Written problem 1 —
In the landslide prediction text, what did Fukuzono [1985] find using slope models?
Written problem 2 —
Reproduce the landslide prediction text starting at "where A and" and ending at "process and background.".

Text extract —
D07
On the Pre-failure Shear Behavior of Clayey Soil:
Shear Banding and Corresponding Changeable Physical Precursors
〇Chengrui CHANG, Gonghui Wang
1. Introduction
The prediction of landslides is of great social and economic significance and the related problems are widely encountered in recent decades. The preceding accelerating behavior is widely noticed and perceived as a precursor for the prediction of time to failure [Voight., 1988, 1989]. Since Saito and Uezawa [1966] pioneered an empirical attempt to predict the failure time of a landslide successfully, a phenomenological approach has been established gradually. Using slope models, Fukuzono [1985] found that the surface velocity is proportional to the acceleration in logarithmic coordinates in the terminal stage of slope failure. Further, Voight [1988, 1989] generalized Fukuzono’s finding as a fundamental law that governs diverse forms of material failure:
𝛺̈ = 𝐴𝛺̇𝛼 (1)
where A and α are empirical constants and Ω denotes a measurable quantity. The dot refers to the differentiation of the quantity to time. This approach had been widely applied for the retrospective analysis of volcano eruptions, landslides, and laboratory data. Nevertheless, since the approach did not consider the effect of physical properties of the target materials, it might introduce uncertainty even great error into predictions. Besides, the validation of the approach is questionable without taking adequate account of mechanical behavior. Thus, we are devoted to examining the possible factors on this empirical approach, which attempts to deliver us a better understanding of the underlying physical process and background.

Records for locating described items

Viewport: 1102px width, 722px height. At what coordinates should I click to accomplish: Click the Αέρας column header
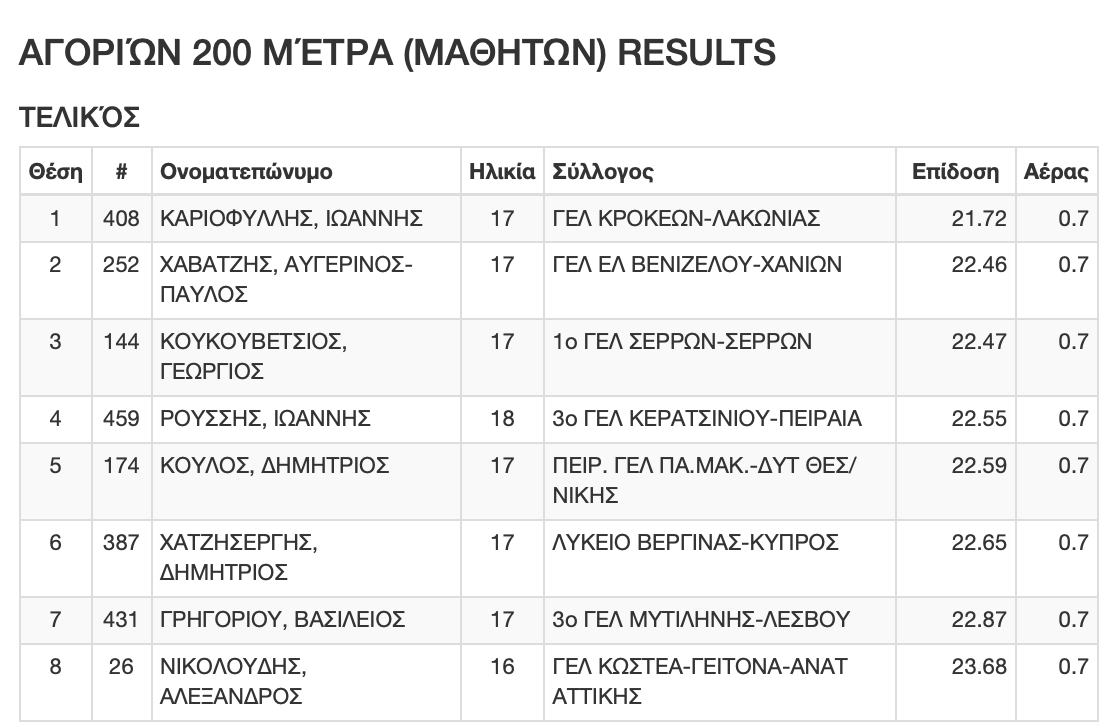tap(1056, 172)
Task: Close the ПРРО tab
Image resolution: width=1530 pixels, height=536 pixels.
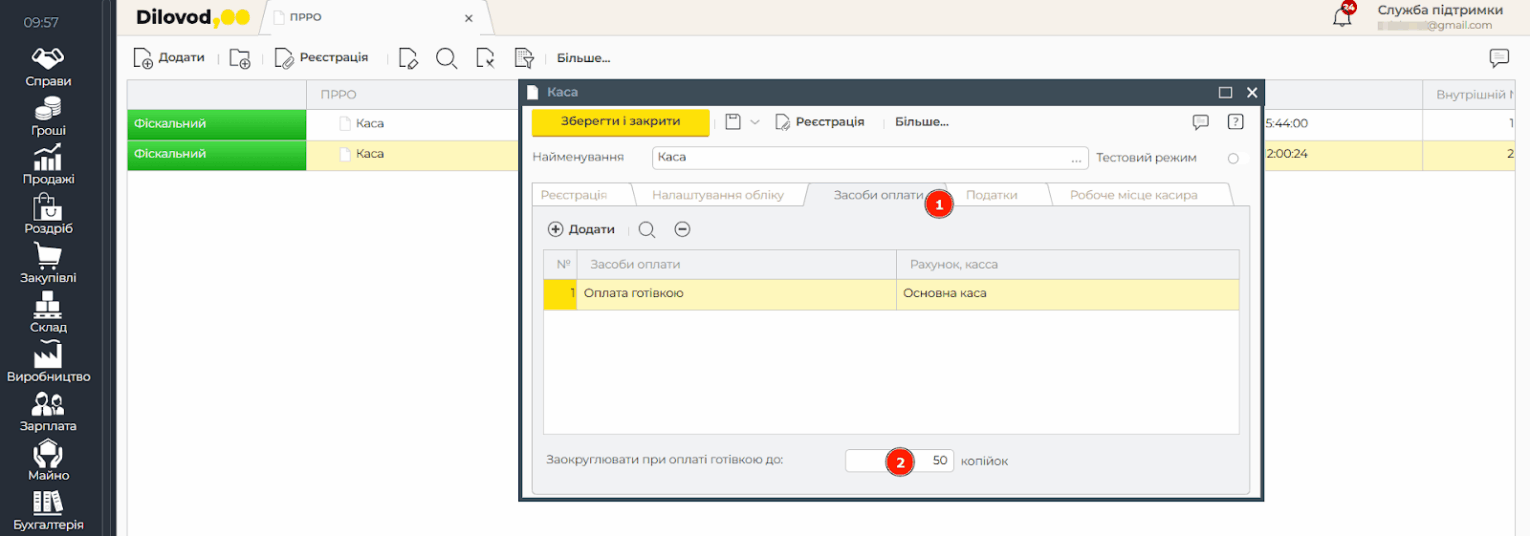Action: click(469, 18)
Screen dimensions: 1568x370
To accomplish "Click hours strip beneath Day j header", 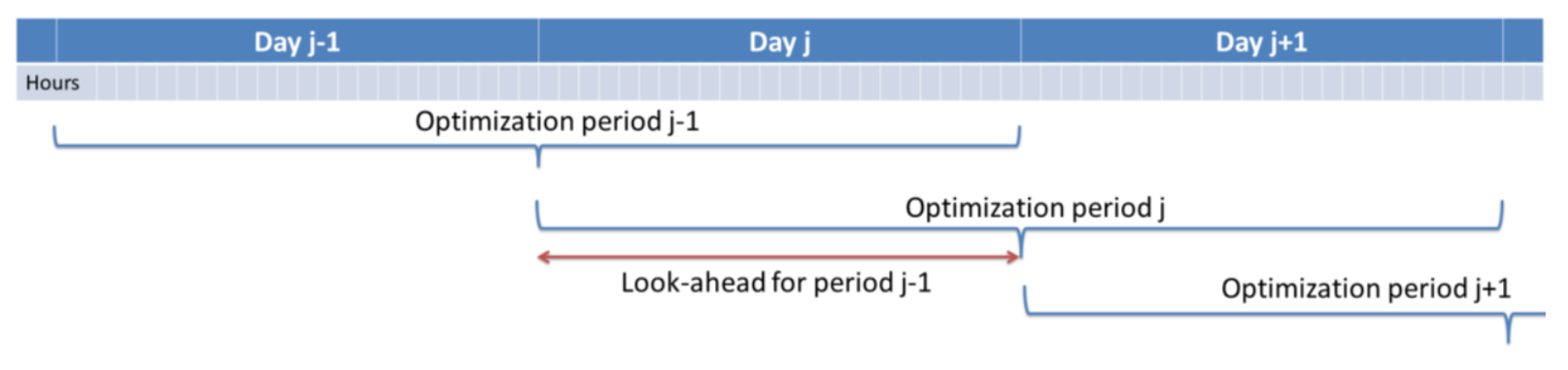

Exercise output 1 —
In the terminal stage of slope failure, the surface velocity is proportional to the acceleration in logarithmic coordinates.

Exercise output 2 —
where A and α are empirical constants and Ω denotes a measurable quantity. The dot refers to the differentiation of the quantity to time. This approach had been widely applied for the retrospective analysis of volcano eruptions, landslides, and laboratory data. Nevertheless, since the approach did not consider the effect of physical properties of the target materials, it might introduce uncertainty even great error into predictions. Besides, the validation of the approach is questionable without taking adequate account of mechanical behavior. Thus, we are devoted to examining the possible factors on this empirical approach, which attempts to deliver us a better understanding of the underlying physical process and background.